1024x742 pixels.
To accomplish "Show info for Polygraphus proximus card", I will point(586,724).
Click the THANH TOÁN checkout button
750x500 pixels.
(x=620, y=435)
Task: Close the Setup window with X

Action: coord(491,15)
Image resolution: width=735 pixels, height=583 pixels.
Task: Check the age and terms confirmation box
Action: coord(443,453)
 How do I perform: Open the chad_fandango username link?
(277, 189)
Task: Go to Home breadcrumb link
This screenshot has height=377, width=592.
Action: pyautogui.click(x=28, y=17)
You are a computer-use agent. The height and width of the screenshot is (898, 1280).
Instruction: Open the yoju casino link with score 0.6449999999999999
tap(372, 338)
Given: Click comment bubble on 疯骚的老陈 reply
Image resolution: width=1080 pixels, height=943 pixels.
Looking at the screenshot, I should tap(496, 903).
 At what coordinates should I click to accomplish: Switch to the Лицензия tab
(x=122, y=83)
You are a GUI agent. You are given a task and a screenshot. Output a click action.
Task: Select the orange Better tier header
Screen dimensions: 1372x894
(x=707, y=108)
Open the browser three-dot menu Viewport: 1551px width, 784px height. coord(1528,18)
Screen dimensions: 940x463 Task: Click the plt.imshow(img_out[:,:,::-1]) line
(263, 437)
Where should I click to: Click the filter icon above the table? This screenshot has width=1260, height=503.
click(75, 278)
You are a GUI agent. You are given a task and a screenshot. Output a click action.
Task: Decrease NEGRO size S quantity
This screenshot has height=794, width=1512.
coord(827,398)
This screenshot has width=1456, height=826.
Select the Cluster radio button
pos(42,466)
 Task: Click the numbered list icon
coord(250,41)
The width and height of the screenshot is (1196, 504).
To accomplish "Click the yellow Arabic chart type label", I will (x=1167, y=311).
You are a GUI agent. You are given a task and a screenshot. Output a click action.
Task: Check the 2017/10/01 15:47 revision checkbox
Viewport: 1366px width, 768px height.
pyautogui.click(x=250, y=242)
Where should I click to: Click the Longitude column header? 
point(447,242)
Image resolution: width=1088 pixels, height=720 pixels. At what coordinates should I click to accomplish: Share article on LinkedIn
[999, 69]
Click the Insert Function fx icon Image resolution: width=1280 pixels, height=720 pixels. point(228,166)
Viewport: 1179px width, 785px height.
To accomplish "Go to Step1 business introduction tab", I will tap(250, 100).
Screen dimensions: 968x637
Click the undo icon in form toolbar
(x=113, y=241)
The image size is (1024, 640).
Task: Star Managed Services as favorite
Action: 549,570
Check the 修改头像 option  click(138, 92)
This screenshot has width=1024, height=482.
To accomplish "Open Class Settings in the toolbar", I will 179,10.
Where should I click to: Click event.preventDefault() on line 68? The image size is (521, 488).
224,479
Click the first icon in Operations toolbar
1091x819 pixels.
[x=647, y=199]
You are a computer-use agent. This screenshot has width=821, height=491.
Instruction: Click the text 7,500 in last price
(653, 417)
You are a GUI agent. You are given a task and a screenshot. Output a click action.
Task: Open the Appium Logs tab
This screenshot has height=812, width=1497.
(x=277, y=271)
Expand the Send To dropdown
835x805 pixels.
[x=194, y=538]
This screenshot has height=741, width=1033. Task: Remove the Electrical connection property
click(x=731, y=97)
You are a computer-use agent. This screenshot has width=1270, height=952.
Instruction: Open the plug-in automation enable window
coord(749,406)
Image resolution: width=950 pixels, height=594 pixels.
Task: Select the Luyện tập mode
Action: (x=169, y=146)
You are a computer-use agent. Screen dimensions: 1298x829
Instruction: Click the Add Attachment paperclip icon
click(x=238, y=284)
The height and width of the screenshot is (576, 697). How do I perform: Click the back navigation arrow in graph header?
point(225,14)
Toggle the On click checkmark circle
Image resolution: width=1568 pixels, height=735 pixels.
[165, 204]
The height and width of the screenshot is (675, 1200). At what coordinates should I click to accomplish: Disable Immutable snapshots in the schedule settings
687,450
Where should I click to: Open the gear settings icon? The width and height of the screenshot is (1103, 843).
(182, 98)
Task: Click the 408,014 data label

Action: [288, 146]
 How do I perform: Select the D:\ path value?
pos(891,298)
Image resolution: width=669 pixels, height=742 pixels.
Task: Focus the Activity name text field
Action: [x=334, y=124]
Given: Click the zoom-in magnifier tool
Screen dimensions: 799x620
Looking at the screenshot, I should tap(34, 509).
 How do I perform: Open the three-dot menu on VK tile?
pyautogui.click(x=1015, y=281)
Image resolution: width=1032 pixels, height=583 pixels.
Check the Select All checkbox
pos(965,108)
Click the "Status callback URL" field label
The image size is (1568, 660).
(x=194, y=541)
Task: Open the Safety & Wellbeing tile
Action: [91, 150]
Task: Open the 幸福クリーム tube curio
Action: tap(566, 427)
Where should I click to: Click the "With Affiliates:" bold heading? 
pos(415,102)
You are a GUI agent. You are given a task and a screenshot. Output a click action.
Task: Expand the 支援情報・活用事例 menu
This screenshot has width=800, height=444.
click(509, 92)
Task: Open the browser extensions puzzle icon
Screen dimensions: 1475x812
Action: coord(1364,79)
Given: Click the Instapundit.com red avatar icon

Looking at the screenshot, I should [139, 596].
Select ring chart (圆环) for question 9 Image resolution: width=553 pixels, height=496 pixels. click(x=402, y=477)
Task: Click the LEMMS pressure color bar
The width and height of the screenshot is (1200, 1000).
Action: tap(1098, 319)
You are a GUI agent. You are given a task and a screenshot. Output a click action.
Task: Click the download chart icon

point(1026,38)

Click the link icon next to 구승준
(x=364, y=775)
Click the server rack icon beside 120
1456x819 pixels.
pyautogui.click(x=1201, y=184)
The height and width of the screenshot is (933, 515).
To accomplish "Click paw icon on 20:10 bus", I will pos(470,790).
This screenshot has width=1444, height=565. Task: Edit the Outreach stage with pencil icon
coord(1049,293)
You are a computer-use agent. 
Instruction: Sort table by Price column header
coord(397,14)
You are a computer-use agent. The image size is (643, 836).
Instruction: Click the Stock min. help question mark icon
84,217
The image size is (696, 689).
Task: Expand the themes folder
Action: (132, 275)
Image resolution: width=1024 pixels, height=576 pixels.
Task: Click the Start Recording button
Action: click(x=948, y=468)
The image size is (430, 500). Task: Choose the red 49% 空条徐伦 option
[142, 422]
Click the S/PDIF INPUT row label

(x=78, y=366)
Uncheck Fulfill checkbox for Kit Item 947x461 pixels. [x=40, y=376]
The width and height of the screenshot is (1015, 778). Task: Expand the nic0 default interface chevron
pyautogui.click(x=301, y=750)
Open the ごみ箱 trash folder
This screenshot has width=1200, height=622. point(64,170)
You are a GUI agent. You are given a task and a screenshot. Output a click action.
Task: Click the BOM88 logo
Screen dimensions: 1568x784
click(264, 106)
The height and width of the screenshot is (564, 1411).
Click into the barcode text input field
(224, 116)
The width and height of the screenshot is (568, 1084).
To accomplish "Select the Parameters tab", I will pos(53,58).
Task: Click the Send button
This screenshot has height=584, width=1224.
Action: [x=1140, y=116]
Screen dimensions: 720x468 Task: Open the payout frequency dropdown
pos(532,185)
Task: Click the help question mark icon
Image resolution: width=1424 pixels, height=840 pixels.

....................

- [The task]: Go back to the listing above. Copy word for word the lines from the one with "Instruction: Open the plug-in" through the one with "Task: Open the browser extensions puzzle icon", and nothing more.

- [Response]:
Instruction: Open the plug-in automation enable window
coord(749,406)
Image resolution: width=950 pixels, height=594 pixels.
Task: Select the Luyện tập mode
Action: (x=169, y=146)
You are a computer-use agent. Screen dimensions: 1298x829
Instruction: Click the Add Attachment paperclip icon
click(x=238, y=284)
The height and width of the screenshot is (576, 697). How do I perform: Click the back navigation arrow in graph header?
point(225,14)
Toggle the On click checkmark circle
Image resolution: width=1568 pixels, height=735 pixels.
[165, 204]
The height and width of the screenshot is (675, 1200). At what coordinates should I click to accomplish: Disable Immutable snapshots in the schedule settings
687,450
Where should I click to: Open the gear settings icon? The width and height of the screenshot is (1103, 843).
(182, 98)
Task: Click the 408,014 data label

Action: [288, 146]
 How do I perform: Select the D:\ path value?
pos(891,298)
Image resolution: width=669 pixels, height=742 pixels.
Task: Focus the Activity name text field
Action: [x=334, y=124]
Given: Click the zoom-in magnifier tool
Screen dimensions: 799x620
Looking at the screenshot, I should tap(34, 509).
 How do I perform: Open the three-dot menu on VK tile?
pyautogui.click(x=1015, y=281)
Image resolution: width=1032 pixels, height=583 pixels.
Check the Select All checkbox
pos(965,108)
Click the "Status callback URL" field label
The image size is (1568, 660).
(x=194, y=541)
Task: Open the Safety & Wellbeing tile
Action: [91, 150]
Task: Open the 幸福クリーム tube curio
Action: tap(566, 427)
Where should I click to: Click the "With Affiliates:" bold heading? 
pos(415,102)
You are a GUI agent. You are given a task and a screenshot. Output a click action.
Task: Expand the 支援情報・活用事例 menu
This screenshot has width=800, height=444.
click(509, 92)
Task: Open the browser extensions puzzle icon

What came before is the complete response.